Pour préserver la compétitivité et l'excellence du secteur, un soutien public important a été constamment apporté, notamment en matière de gouvernance, de financement du développement industriel et de l'innovation, ainsi que d'appui à l'exportation. En fort développement jusqu'en 2019, la filière enregistrait avant la crise quelques fragilités. Ainsi, au moindre dynamisme de certains segments (notamment ceux des hélicoptères civils ou des avions long courrier) s'ajoutaient un relatif éparpillement des entreprises du secteur et des tensions sur les recrutements.
Une crise forte et brutale, suivie par la mise en place rapide d'un soutien public
La crise sanitaire a entraîné un arrêt brutal du transport aérien qui s'est répercuté immédiatement sur l'industrie aéronautique. Le caractère dual de la filière a en partie servi d'amortisseur pour les acteurs économiques positionnés à la fois sur le segment civil et le segment militaire, les effets de la crise ayant été plus limitées dans l'aviation de défense.

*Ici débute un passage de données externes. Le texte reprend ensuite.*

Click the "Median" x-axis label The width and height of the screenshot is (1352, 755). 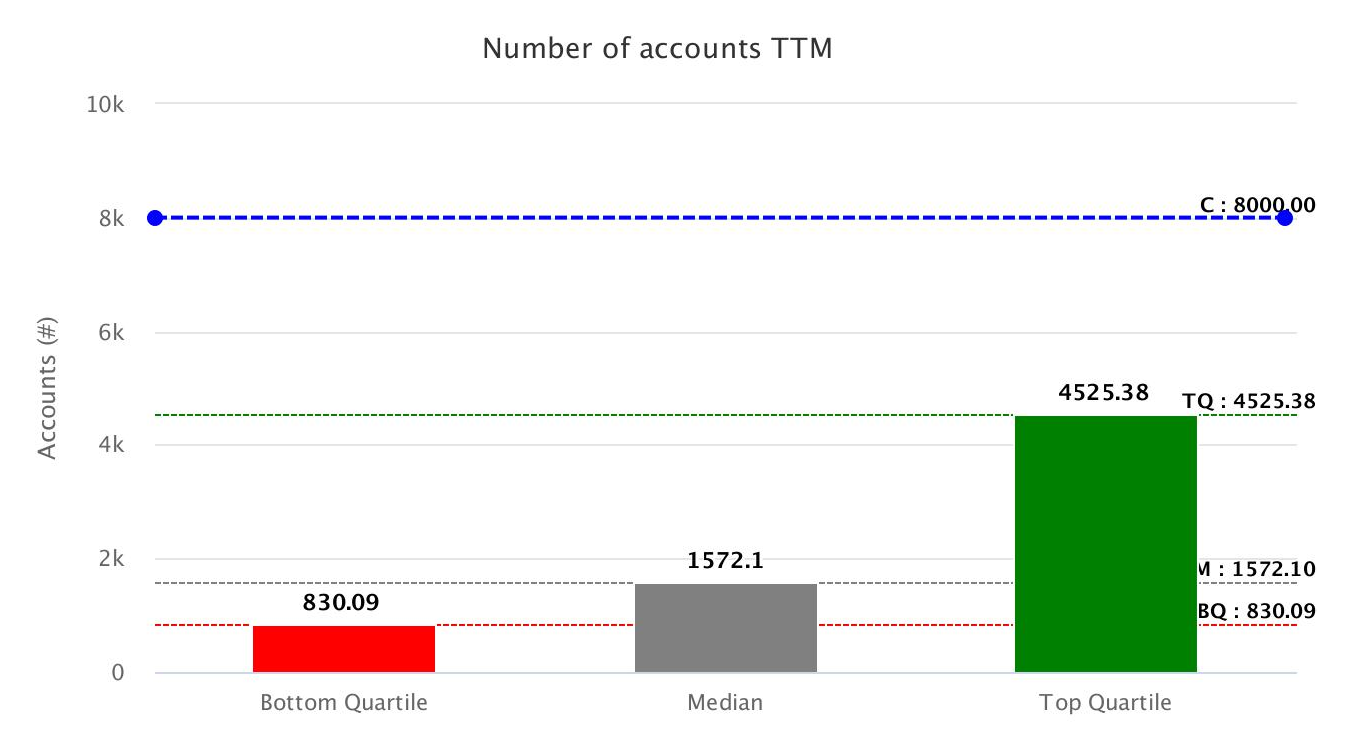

Le choc a été plus marqué pour les PME – moins présentes dans le secteur militaire et plus fragiles financièrement. L'intervention de la puissance publique a été rapide et massive. Elle s'est révélée largement efficace, permettant de limiter l'impact sur l'emploi de la baisse des chiffres d'affaires. En complémentarité avec les mesures transversales – notamment l'activité partielle et les prêts garantis par l'État -, le soutien de crise ciblé sur la filière (en particulier l'assouplissement des conditions de l'assurance-crédit-export et l'anticipation de commandes) a permis aux entreprises concernées de résister à la crise. Au total, sur les 8,1 milliards d'euros affichés en juin 2020 dans le cadre du « plan aéronautique », environ 7,2 milliards d'euros auront été engagés à fin 2021, dont 2 milliards d'euros d'aides directes.
Les régions sont également intervenues, dans le cadre d'un soutien général aux entreprises de leur territoire ou plus ciblé sur le secteur aéronautique. La Cour estime à un peu plus de 110 millions d'euros le montant des interventions régionales qui s'est ajouté à celui de l'État.

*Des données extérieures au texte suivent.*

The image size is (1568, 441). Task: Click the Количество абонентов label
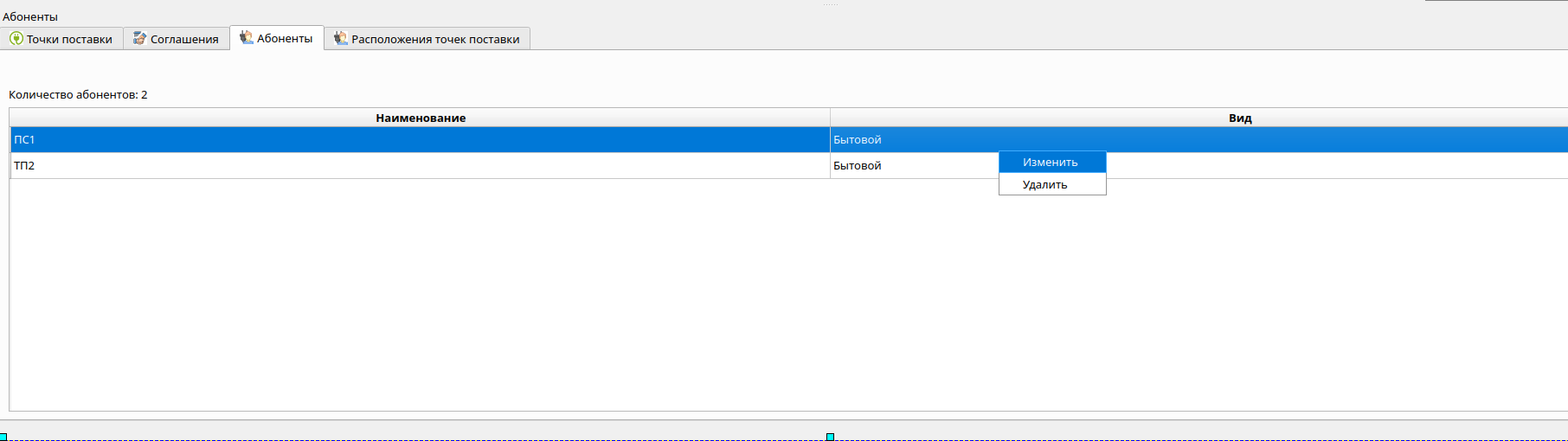pos(78,95)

Des impératifs de transformation structurelle
Alors que la filière aéronautique française et européenne n'est pas encore sortie de la crise, elle fait face à une exigence de projection à un horizon plus lointain, qui appelle des transformations rapides. La recherche d'une meilleure performance industrielle et économique devient encore plus cruciale avec l'arrivée de concurrents émergents (parmi lesquels les constructeurs chinois). L'enjeu de l'attraction des talents et de l'adaptation des compétences à l'aviation du futur devient encore plus décisif.
Enfin, la mutation du transport aérien pour répondre au défi climatique est un impératif pour l'industrie qui doit lui apporter des solutions de rupture. La crise sanitaire a été l'occasion pour l'État d'intervenir en faveur de la compétitivité et de la décarbonation de la filière, à travers des dispositifs spécifiques qui ont également permis de soutenir l'activité : augmentation des aides à la recherche destinées aux projets d'aviation décarbonée, mise en place d'un fonds de modernisation accompagné d'un fonds de consolidation.
Pour la Cour, cet engagement conjoint des acteurs privés et publics doit être poursuivi au vu de l'importance des défis technologiques, économiques et financiers, et doit comporter une dimension européenne et internationale, pour permettre l'avènement de cette nouvelle aviation dans un cadre concurrentiel équitable.